I've been afflicted by a cold the last few days. Unlike other times, when I've been dragged down by its icy grip on my senses, I've decided it isn't too bad - just a minor annoyance. It has allowed me to catch up on my reading, including my continued research into, and application of, sanity.
Reading Korzybski's Science and Sanity, in conjunction with Ellis and Harper's Guide to Rational Living is possibly one of the most rewarding experiences one should ever hope to embark on. After I had been alleviated of most of the overwhelming and debilitating symptoms of depression back in 2005, they returned again in mid-2006 and most recently on/around Christmas 2007. At each juncture, my critical faculties just broke down and were swept away by a tide of irrational emotion that had no basis in reality. Higher-order abstractions seized me with fear and held me in place, immobile and helpless. So it seemed, in the most literal interpretation of the word.
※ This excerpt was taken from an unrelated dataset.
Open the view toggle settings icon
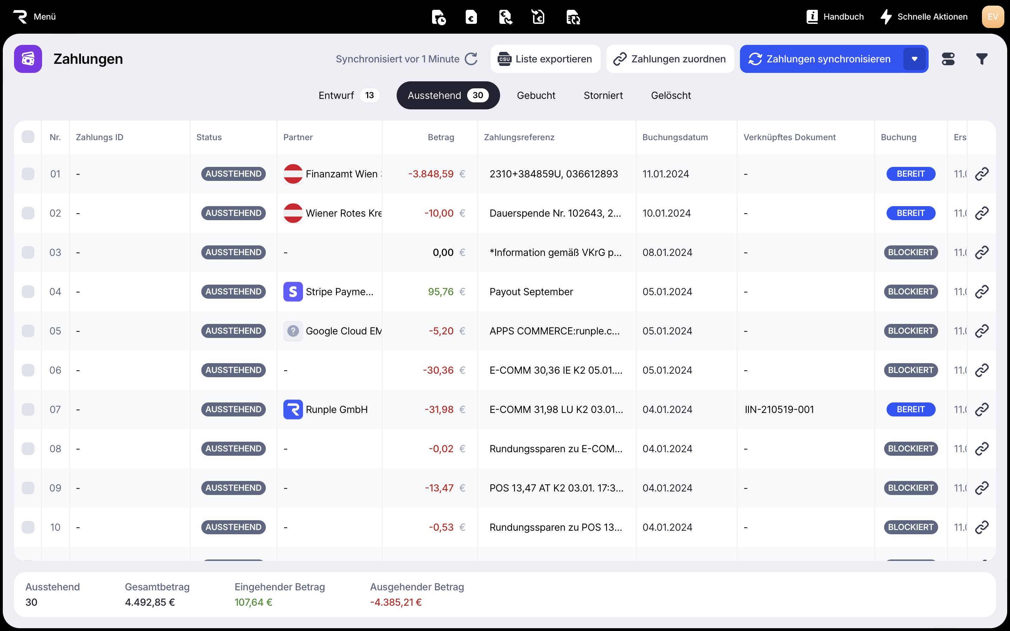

I re-read Introducing Neuro-Linguistic Programming by O'Connor and Seymour to refamiliarize myself with its concepts and commit myself to achieving what I want to achieve. I still haven't mastered it, but I believe I can apply it to myself quite well, and others with increasing success as days pass by.
Before too long, I would forget to apply certain models and end up more or less where I started. I required more familiarity with what these people were trying to get my head to wrap around most fundamentally. It seemed that Science and Sanity was glue that holds all these concepts together and has produced the most beneficial stage of my personal development thus far: learning to speak the language NLP and REBT have been written with - General Semantics. The wellspring that brought me "the word is not the object spoken about" and "the map is not the territory." In my opinion, if you can reconcile these thoughts and internalize them as your own, I think you have already made half the journey.
It has certainly opened my eyes to how "irrational" the world can make us! I can't wait to see where it takes me, or rather, I take it.